Many fundamental things require even fewer words, sometimes heading towards zero. You can express disgust with ‘ugh’, frustration with ‘aargh’. You can look some people in the eye, and they will know what you want to say.
Now although I claim to be a man of few words, I realise that this is a personal myth. I wax lyrical and verbose when I start talking, although there are days – for I live alone – where I say nothing. But when there is something or someone I feel passionate about, my cup runneth over.
In my case, it is an outward expression of my inner voice. I have - as you know - a mind that wanders through and away, tangentially, not always usefully. Thus my need to write, to talk, to let the dialogue of my inner demons loose, to wrestle them down into submission. Thus the essays, the poems, even my academic papers, for putting them out in public allows me to free myself of fallacious and ridiculous directions of thought, and the satisfaction (occasionally) of finding a gem amongst the rubble in my head. But this is a selfish exercise at worst, and of interest to one or a few people who enjoy the dialogue, or read my academic work, at best. I admit it. Passion acts on us differently. When I am in anguish, because (for instance) a thought does not resolve itself, I cannot stop expressing myself. Others respond to this pain by monk-like silence.
But it seems that the basic issue in everything, once you cut out the bullshit, the explanations, the justifications, doesn’t require many words. You can say ‘I love you’ or ‘I am hungry’ or ‘I have warts’ or ‘institutions are important’ in three. All the rest of it, before and after, simply justifies these words, situating them into context, so that their meaning does not get misplaced. This may involve deciding where I’d like to eat, and where, or what it is I love, and why, or which institutions are important.

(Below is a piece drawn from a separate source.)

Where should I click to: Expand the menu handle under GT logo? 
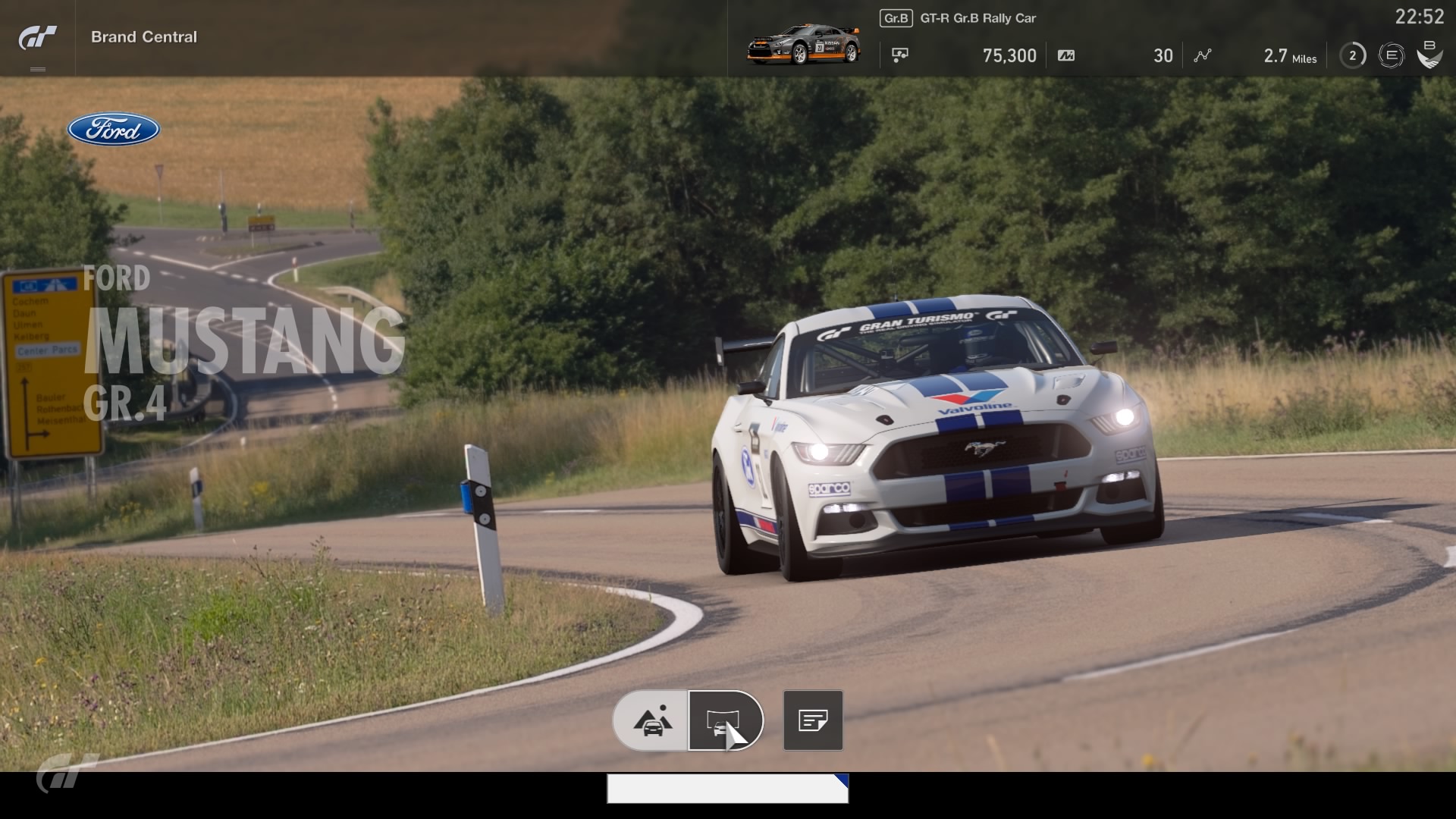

If one uses too many words, people stop listening. Fidel Castro is famous for 7 hour speeches which no one remembers. When my essays get too long, fewer people read them, no matter how well I may have expressed myself. If one uses too few, the context will be lost, and the meaning that you wish to convey is open to misinterpretation. I believe this is a challenge faced not just in academia, but in advertising, propaganda, and even interpersonal relations. How many misunderstandings exist out amongst people, either because of the lack of communication, or the excess of it?
So the question that has been bothering me since that conference is this: What is the optimal number of words required to justify any basic message, so that the essential core does not drown in a sea of excess words, nor marooned because of a shortage to support its essence?